Well, sure. I mean, if an author believes you can and should communicate with your guardian angel, I think that could be highly dangerous
But overall, I try to just let scripture speak for itself, and not allow any preconceived notions, doctrines, or theology to creep into my book. Over the years, I had to actually make changes to the story as I came to realize from studying the Bible that some popular doctrines don’t have the scriptural support many Christians think they do.
I hold to one doctrine, and that is the Doctrine of Perspicuity, which basically means that a verse means what it says. I’ve tried very hard to stay true to scripture in its cultural context and leave the dogma out.
Is there any real Biblical basis to give Satan the name Lucifer (star of the morning)—can’t it refer to any ruler’s high position? When did we start calling Satan by that name? (See article.)

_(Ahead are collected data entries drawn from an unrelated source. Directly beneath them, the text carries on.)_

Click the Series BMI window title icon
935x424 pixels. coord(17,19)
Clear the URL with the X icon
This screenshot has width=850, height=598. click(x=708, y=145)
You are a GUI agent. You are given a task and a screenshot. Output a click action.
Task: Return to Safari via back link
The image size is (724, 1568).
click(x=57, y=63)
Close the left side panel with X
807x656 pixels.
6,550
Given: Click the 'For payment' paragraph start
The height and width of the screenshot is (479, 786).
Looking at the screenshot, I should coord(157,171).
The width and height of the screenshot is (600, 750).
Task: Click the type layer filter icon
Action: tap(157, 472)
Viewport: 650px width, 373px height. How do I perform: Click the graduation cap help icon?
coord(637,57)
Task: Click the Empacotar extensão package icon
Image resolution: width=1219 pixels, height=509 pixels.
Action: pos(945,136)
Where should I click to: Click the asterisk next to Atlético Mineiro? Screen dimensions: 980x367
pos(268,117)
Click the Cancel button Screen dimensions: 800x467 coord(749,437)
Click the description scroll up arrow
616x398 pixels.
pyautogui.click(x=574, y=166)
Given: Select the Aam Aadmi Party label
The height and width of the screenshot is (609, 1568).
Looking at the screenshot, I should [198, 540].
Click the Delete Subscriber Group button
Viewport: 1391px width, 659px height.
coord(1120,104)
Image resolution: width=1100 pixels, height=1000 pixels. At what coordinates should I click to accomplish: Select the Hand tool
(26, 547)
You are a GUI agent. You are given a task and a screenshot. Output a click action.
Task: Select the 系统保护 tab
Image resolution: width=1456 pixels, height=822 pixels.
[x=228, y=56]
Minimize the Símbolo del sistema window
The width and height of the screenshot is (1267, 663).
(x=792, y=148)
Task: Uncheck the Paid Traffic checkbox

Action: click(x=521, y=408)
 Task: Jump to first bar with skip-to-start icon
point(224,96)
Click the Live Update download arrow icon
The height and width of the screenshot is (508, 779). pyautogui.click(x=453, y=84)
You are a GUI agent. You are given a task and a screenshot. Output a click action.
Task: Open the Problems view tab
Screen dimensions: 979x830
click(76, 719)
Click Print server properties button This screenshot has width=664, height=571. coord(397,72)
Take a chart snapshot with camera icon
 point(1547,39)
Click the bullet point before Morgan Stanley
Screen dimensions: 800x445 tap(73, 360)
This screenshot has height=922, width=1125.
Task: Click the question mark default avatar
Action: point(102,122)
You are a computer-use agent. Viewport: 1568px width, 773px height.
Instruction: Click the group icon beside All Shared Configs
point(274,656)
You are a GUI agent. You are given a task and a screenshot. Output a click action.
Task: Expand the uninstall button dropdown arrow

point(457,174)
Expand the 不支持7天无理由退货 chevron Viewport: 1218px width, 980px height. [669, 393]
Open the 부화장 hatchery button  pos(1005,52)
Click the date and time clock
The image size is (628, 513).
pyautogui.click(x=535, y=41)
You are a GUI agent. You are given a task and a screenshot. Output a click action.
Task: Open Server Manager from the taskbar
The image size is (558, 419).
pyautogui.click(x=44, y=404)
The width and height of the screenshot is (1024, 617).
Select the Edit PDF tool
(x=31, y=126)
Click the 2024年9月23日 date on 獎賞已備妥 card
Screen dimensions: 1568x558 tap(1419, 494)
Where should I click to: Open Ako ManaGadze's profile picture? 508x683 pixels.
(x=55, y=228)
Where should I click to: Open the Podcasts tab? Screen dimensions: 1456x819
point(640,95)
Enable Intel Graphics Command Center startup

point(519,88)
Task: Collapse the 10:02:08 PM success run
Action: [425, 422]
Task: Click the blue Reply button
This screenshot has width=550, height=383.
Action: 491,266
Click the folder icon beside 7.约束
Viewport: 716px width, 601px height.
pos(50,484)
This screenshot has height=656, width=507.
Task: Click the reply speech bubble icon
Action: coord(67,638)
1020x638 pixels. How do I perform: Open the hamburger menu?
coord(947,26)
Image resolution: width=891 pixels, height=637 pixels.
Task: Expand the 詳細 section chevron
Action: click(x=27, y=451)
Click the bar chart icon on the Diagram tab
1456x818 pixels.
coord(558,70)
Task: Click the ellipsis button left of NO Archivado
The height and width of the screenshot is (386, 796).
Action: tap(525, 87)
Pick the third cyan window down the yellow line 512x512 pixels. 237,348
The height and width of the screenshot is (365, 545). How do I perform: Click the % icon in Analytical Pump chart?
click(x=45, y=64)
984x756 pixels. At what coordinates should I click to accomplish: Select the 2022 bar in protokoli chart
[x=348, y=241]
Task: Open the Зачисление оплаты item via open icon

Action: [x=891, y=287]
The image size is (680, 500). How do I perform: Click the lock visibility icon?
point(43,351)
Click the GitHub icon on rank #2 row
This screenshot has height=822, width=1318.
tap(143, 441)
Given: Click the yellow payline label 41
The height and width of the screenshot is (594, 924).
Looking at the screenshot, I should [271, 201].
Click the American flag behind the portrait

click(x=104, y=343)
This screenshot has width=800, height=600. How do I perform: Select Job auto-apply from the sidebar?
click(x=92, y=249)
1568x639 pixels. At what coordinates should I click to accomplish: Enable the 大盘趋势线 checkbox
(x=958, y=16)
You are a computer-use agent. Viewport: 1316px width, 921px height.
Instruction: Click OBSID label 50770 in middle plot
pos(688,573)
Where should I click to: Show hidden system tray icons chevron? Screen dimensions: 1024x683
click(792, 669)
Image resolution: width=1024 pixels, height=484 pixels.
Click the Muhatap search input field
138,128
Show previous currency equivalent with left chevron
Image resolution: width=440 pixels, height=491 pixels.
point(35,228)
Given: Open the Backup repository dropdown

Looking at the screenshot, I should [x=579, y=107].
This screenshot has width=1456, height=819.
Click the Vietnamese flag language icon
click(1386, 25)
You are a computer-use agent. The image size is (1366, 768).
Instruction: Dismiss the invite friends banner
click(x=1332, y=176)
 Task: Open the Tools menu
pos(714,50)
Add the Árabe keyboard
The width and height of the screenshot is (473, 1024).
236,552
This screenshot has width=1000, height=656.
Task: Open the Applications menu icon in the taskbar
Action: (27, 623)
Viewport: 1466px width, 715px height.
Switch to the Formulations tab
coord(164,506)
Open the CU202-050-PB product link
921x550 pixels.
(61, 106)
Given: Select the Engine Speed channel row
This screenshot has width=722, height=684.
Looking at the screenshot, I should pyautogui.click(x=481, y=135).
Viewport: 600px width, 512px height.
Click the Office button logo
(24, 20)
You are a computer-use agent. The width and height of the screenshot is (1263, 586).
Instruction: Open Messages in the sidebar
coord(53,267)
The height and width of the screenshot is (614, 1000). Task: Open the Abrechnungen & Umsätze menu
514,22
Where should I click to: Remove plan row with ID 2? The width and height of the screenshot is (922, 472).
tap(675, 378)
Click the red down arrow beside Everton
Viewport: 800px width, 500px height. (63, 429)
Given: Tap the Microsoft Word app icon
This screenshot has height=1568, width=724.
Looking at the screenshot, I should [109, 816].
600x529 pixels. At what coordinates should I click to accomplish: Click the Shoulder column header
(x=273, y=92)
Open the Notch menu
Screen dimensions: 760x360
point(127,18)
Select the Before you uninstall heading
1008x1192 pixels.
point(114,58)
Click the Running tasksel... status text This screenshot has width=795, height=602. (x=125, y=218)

The word Lucifer is actually Latin, and I think originated with the King James Bible. The Hebrew word is Heylel, hence my character’s name is Lucifer Haylel. I think Satan and Hashatan (Aramaic and Hebrew for The Enemy) is more of a concept than a person to many people, where as Lucifer and Haylel is more personal.
For that reason, I chose to use the name Lucifer when he thinks of himself and as how the demons refer to him, saving Haylel for the Prince. When the Prince calls him Haylel, I hope to conjure the idea of this godly angel who was entrusted with so much privilege, who not only stabbed the Prince in the back, but then seduced his betrothed simply out of spite.
As to whether or not Isaiah 14 and Ezekiel 28 should be taken literally or poetically, there are many valid points on both sides of the argument by respected theologians, and in my opinion neither one should be held too dogmatically.
If I made up a different fraction of angels that followed Satan in the revolt, most people would think I hadn’t studied the Bible very well. If I didn’t have him “fall like lightening” most people probably wouldn’t have noticed, but what’s the point of having him meekly walk down Jacob’s ladder (the Great Stair)? That would be rather anticlimactic. And if he didn’t go into the throne room and say “The Five ‘I wills’ of Isaiah”, which include an attempt to usurp God’s throne, then I would have had to invent some other reason why he was banished, which again would have many people scratching their head.
Point being, to regard these passages as speaking of Satan does not do any harm. It’s not “dangerous” to believe, unlike other misinterpretations such as “have faith and just pray rather than take your child to the emergency room when she is in diabetic shock”.